Automation is threatening to eliminate many traditional jobs. But it’s not just call center staff, factory/warehouse workers, and drivers that face being replaced by robots, it’s fast food workers, too. A survey from last year found that millennials preferred interacting with a machine than a person when ordering from restaurants, but a KFC in China is taking things one step further.

The outlet has teamed up with “the Google of China,” Baidu, to develop facial recognition technology that claims it can predict a customer’s order just by analyzing their features.

Brave patrons stand in front of the machine, located at a KFC within Beijing’s financial district, and a camera will determine their sex, age, appearance, and mood. Once its gathered the data, it works out what it believes is the most likely meal the customer will order.

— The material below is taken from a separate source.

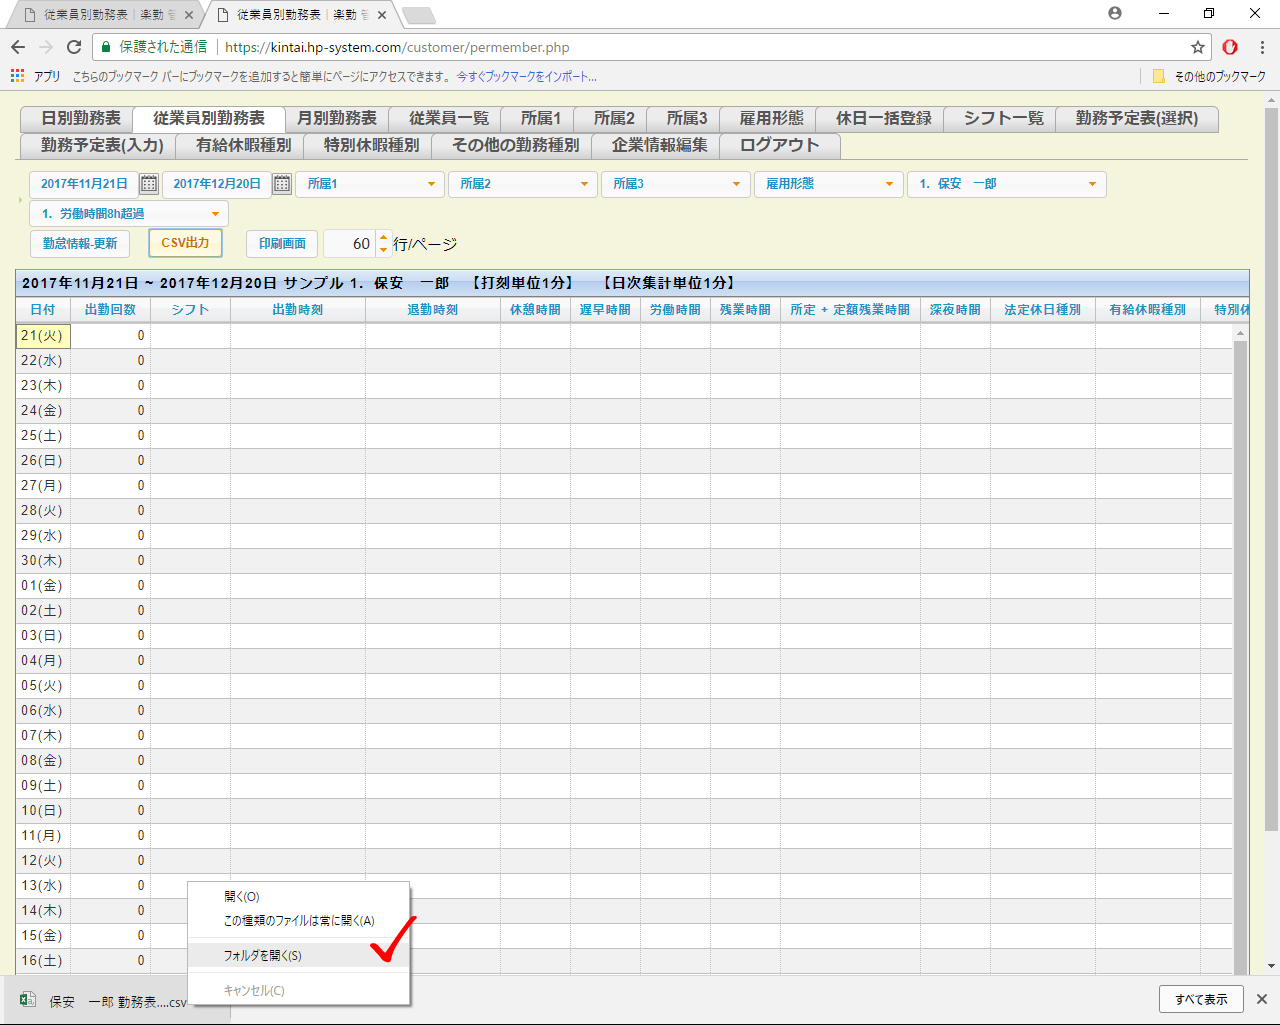Open the Chrome three-dot menu

[1262, 47]
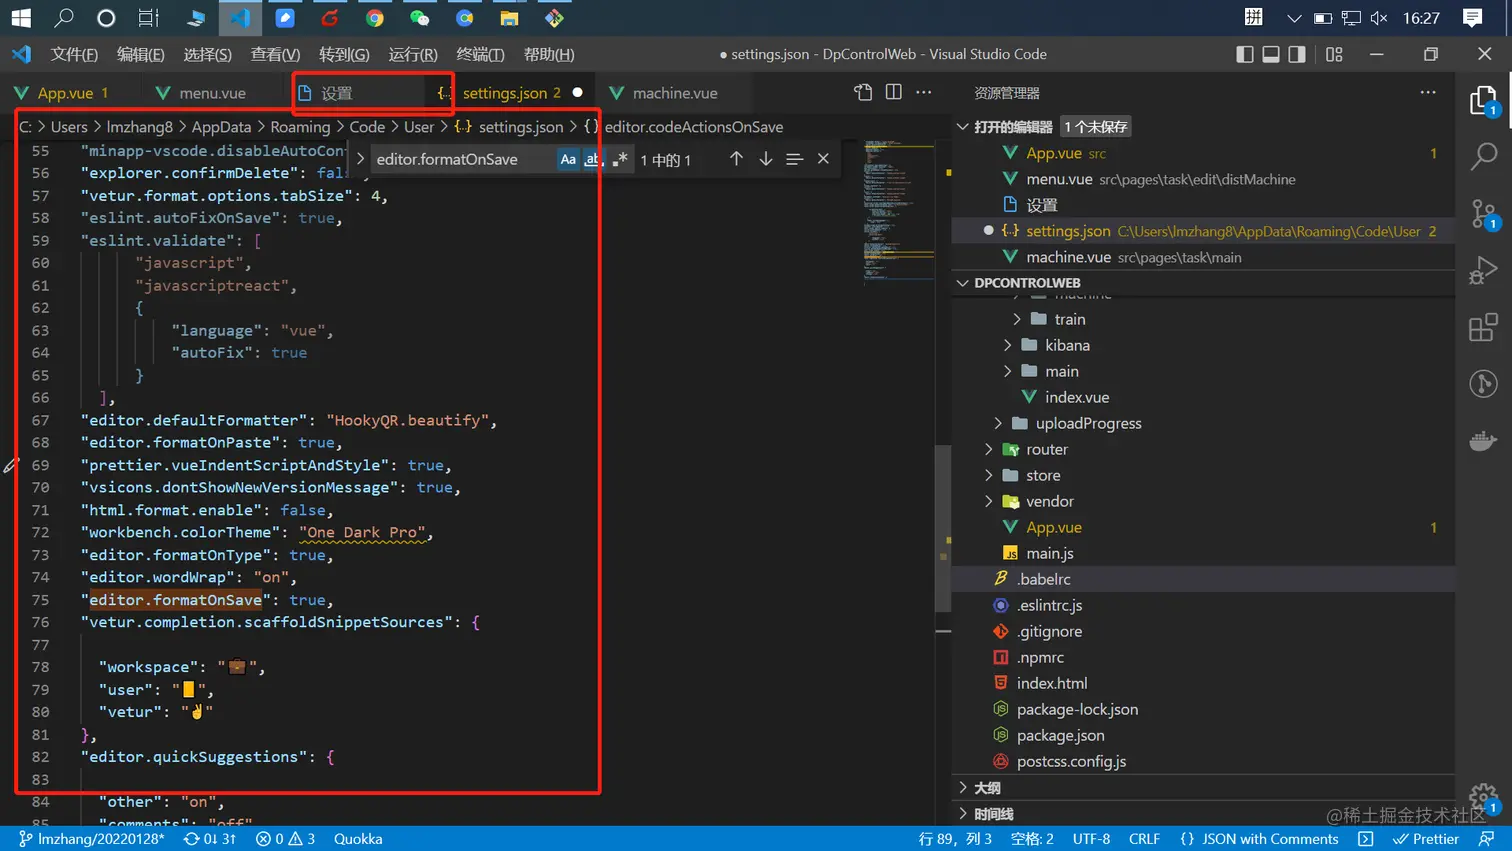
Task: Toggle primary side bar layout button
Action: 1245,54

A press release from Baidu, via The Guardian, said “a male customer in his early 20s” would be offered “a set meal of crispy chicken hamburger, roasted chicken wings and coke”, while “a female customer in her 50s” would get a recommendation of “porridge and soybean milk for breakfast.”

If the machine offers up something you don’t want, which apparently happens quite often, customers can pick from a list of alternatives on the screen. It’s then a case of paying with a smartphone and picking the order up from the counter.

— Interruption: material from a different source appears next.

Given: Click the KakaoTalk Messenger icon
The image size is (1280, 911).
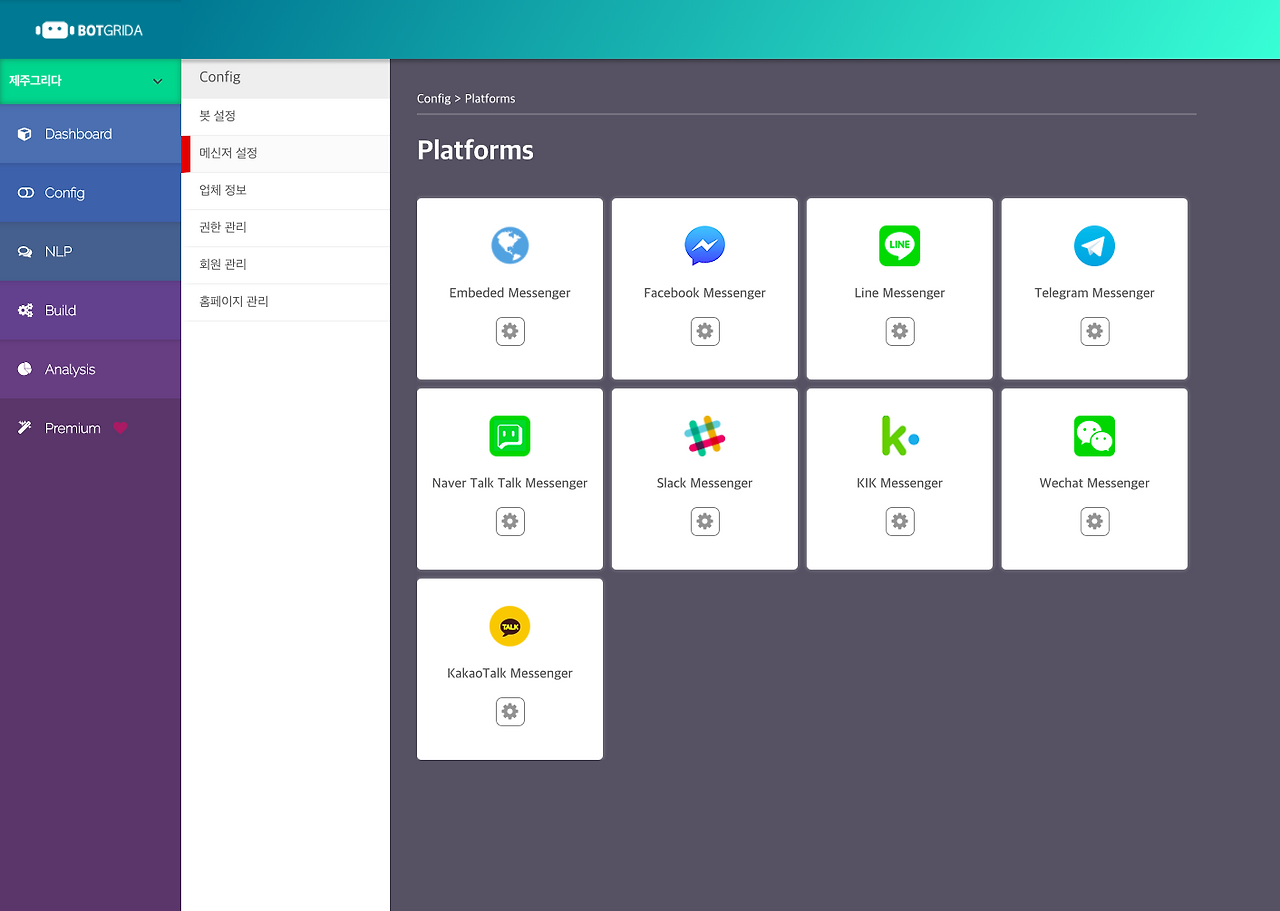Looking at the screenshot, I should [x=510, y=625].
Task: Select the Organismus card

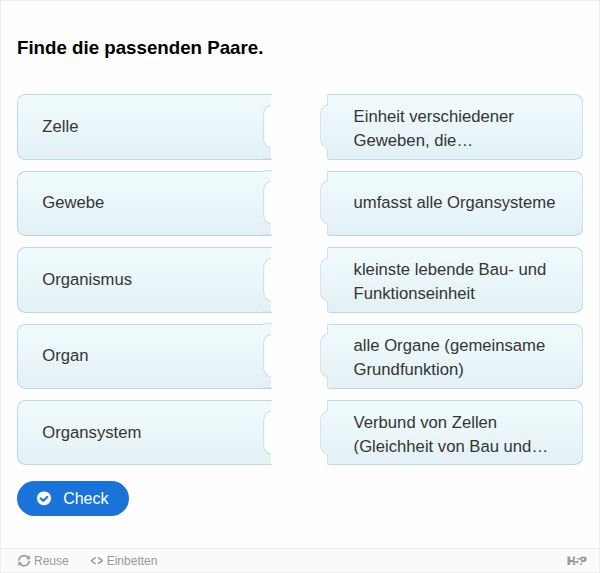Action: coord(144,280)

While guessing the correct meal is obviously pretty hit and miss, the system can supposedly remember a customer’s choices. In theory, this means someone who has used the kiosk on a previous occasion can bring up their last order by simply standing in front of the camera. But it seems this doesn’t always work, either.

There are some pretty obvious problems with the system, especially when it comes to inadvertently insulting people. Guessing ages can be a touchy area, as is rating appearances, and it seems to have some archaic notions of what men and women prefer to eat 

Not surprisingly, the machine doesn’t appear too popular with fast food fans. It's reported that pretty much every person entering the KFC ignores it - though that could be partly related to China’s reputation when it comes to storing it citizen’s data. Nevertheless, there are plans for the facial recognition technology to be expanded to KFC’s 5,000 stores around China, and could even make its way to other services. Maybe we’ll see them in Chinese bars, offering customers different drinks based on how drunk they look.